The passion for learning and crafting embodies the principal ethic of the ‘maker’ movement, which was a natural progression of the DIY wave that first gathered momentum in the 50s. As America recovered from postwar labor and material shortages, more households found it necessary to tackle home projects themselves. The growing reach of television programs and print media fostered a family-focused and productive hobby that echoed the larger national push towards industrialization and technical mastery.
The internet further democratized access to knowledge previously only accessible through apprenticeships or a specialized education. Rapidly, Do It Yourself became Do It With Others; the immediacy of 21st century communications allowed for instant peer feedback, encouraging more experimentation and repackaging failures as waypoints toward success.
Places like the Flowers Invention Studio have a rich history and numerous analogues across disciplines. Consider the renaissance workshop, which in their day were places of public interest, included on city tours and entertained common and noble visitors. Recent scholarship suggests that these workshops relied less on the individual originality of a master than they did on the collaboration of pupils and peers.
Modern examples of makerspaces include innovation programs like Google’s X Development, the Department of Defense’s DARPA program, or Bell Labs—out of which came the transistor, arguably the single most important development in consumer electronics history.
Each evolution of the makerspace carried within its genes the spirit of what scholars call the ‘serendipitous collision of ideas’, where makers are given a degree of autonomy in their research and practice in exchange for open collaboration.
While corporate and government makerspaces place a high value on innovation, production is still the primary indicator of success.

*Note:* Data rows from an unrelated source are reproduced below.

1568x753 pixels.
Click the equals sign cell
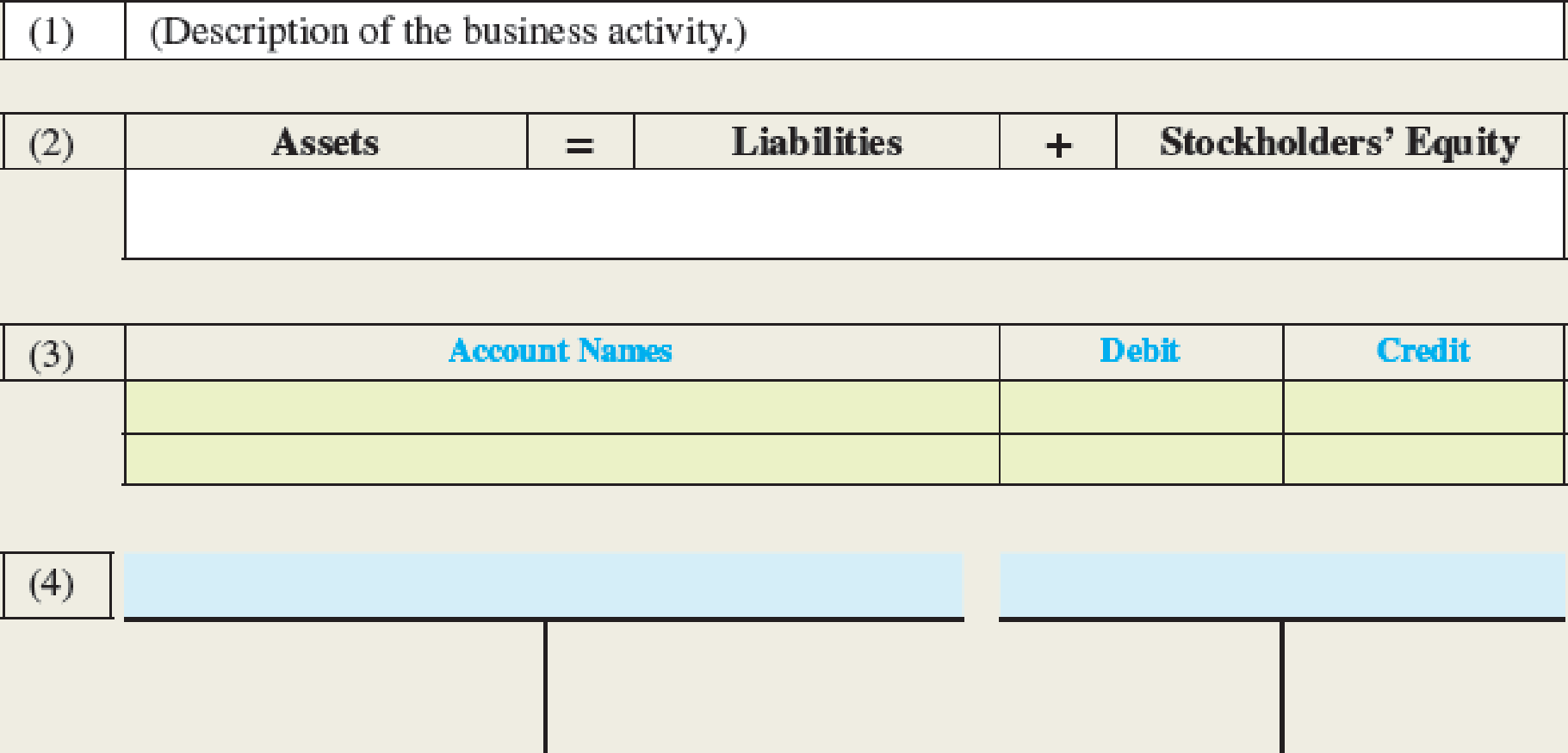click(x=580, y=141)
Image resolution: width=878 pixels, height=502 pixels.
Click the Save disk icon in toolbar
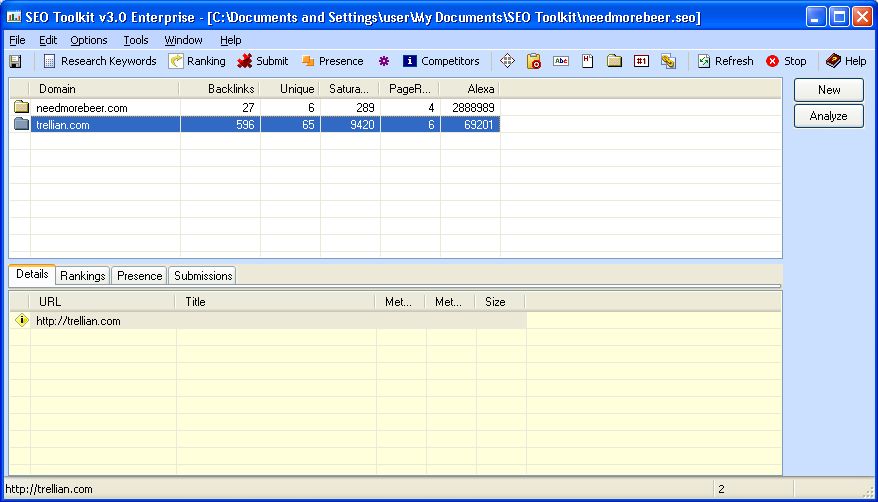pyautogui.click(x=15, y=61)
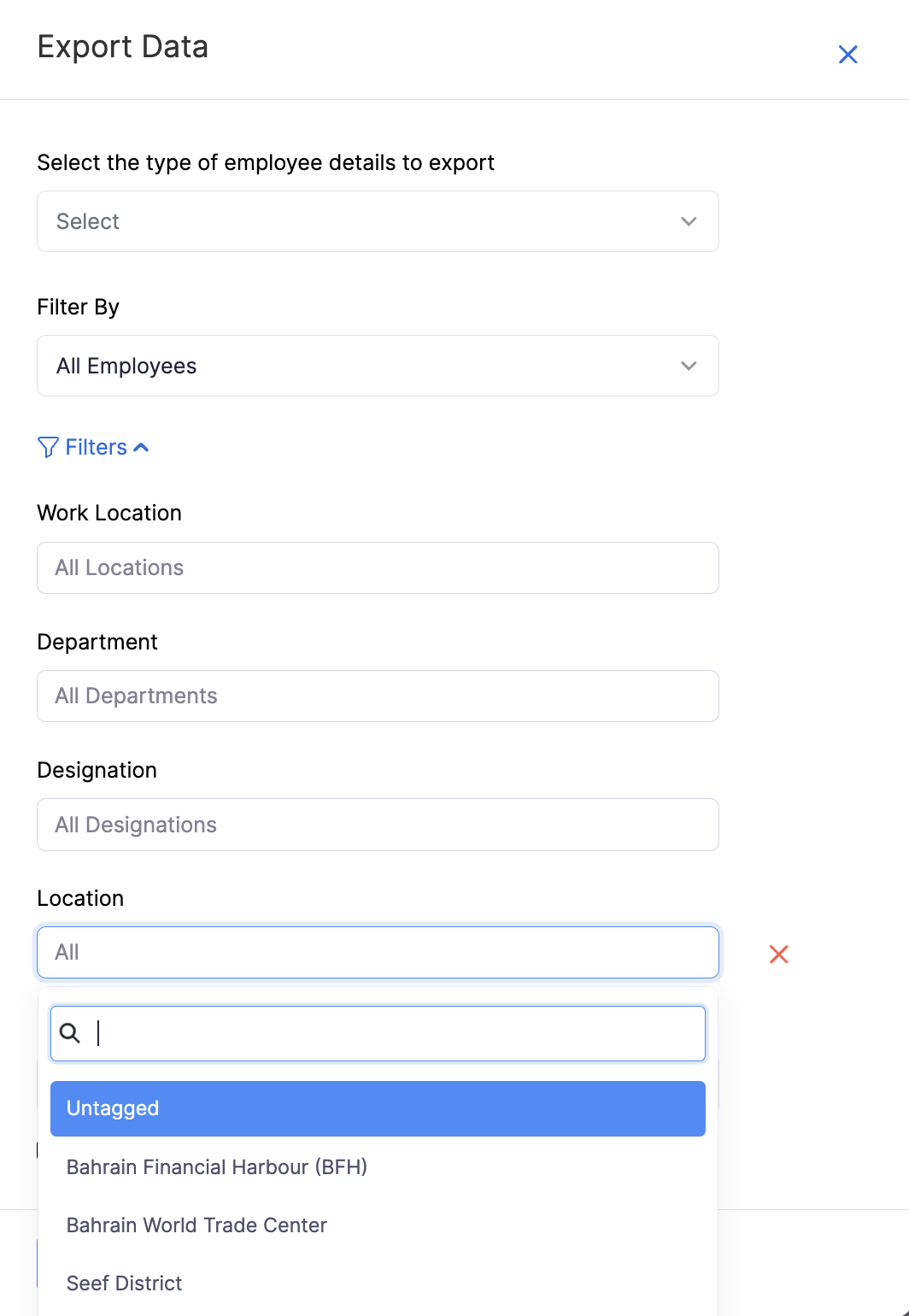Choose Bahrain World Trade Center

tap(196, 1225)
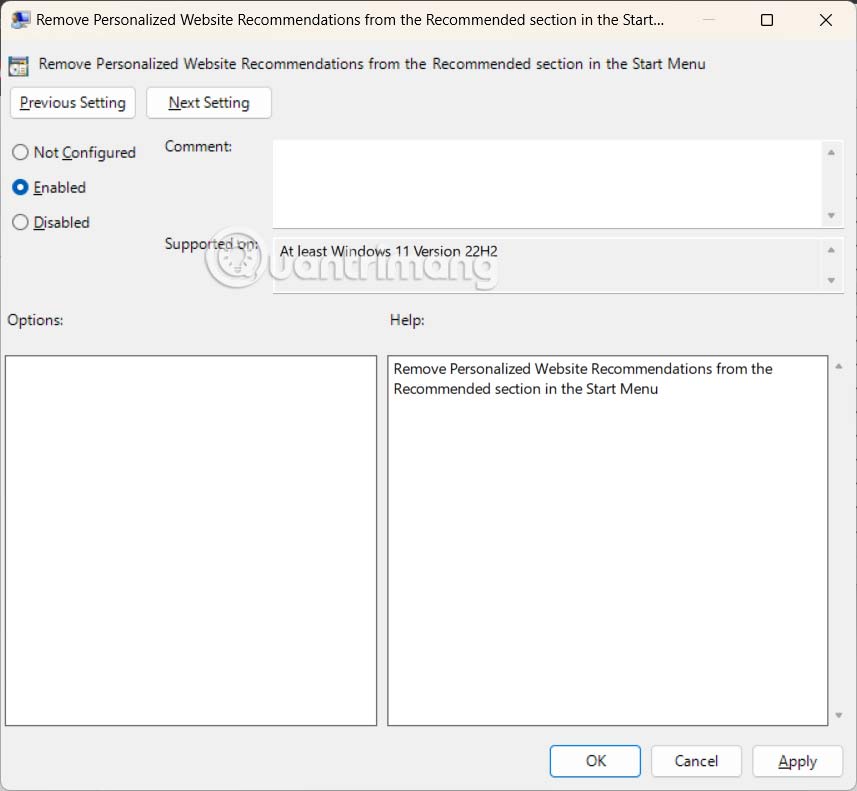Click the up arrow on the Help scrollbar
Image resolution: width=857 pixels, height=791 pixels.
839,364
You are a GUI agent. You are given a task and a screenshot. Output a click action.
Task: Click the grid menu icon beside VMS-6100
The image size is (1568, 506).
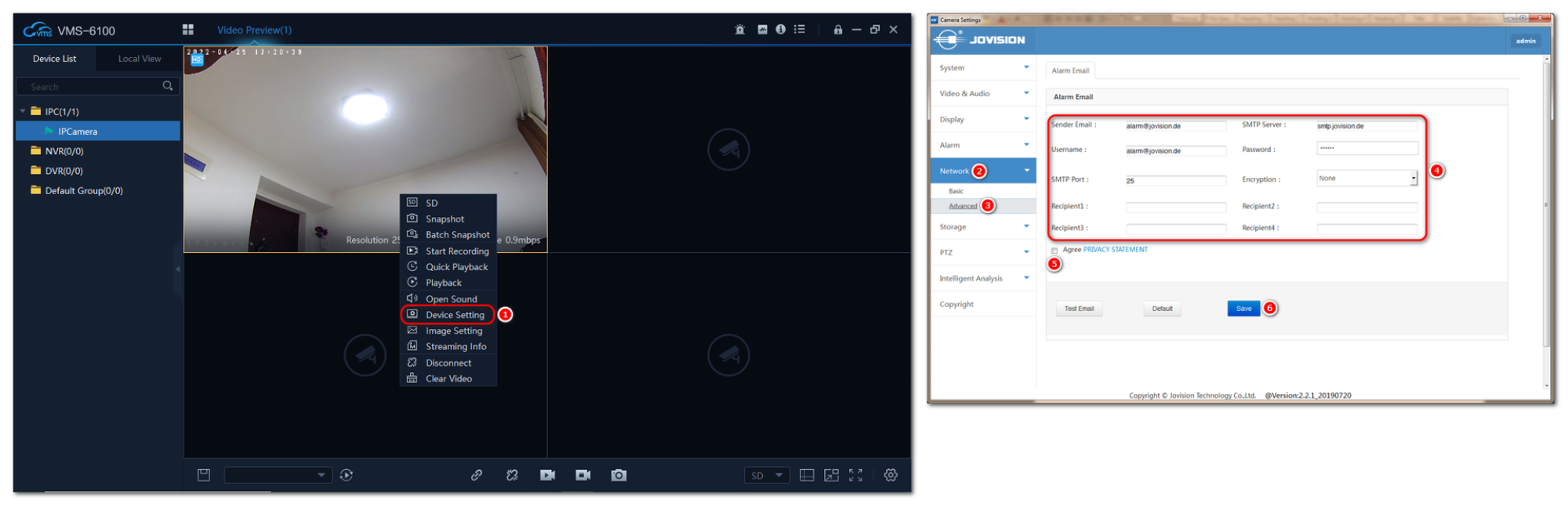188,30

In the educational environment, however, learning and experimentation take precedence, and the ‘product’ is the knowledge and skills gained by the makers.
“The peer-to-peer learning model in makerspaces instills a sense of community,” Jariwala says. “It leads to personality growth for both the volunteer instructor and the learner.”
There is also increasing hope that more academic makerspaces will eliminate barriers to fields of study and career prospects for underrepresented populations. In theory, an academic makerspace is highly equitable, as it implicitly accepts that no two students bring the same level of knowledge about fabrication or design, or that they will learn core manufacturing principles at the same rate. It expects different competencies and encourages a learner-driven strategy to problem solving.
Many universities are channeling resources into places like the Invention Studio, hoping this more tactile approach to pedagogy will lead to a paradigm shift in classroom learning and design curricula.
In early November, The Invention Studio will take the spotlight as it hosts the International Symposium on Academic Makerspaces (ISAM) 2022 Conference. The symposium will see hundreds of industry professionals and higher education stakeholders gather to share makerspace knowledge and discuss best practices for running and improving maker facilities.
The Flowers Invention Studio will look to continue its growth and community impact in the immediate future, with plans to increase computer-aided engineering support and further incorporating innovative tools into its repertoire. Later in November, the studio will host an XR (Extended Reality) Night to demo virtual and augmented reality technologies. The event will be hosted by George W. Woodruff Chair Fellow Chris Saldana and will feature industry experts in extended and mixed reality.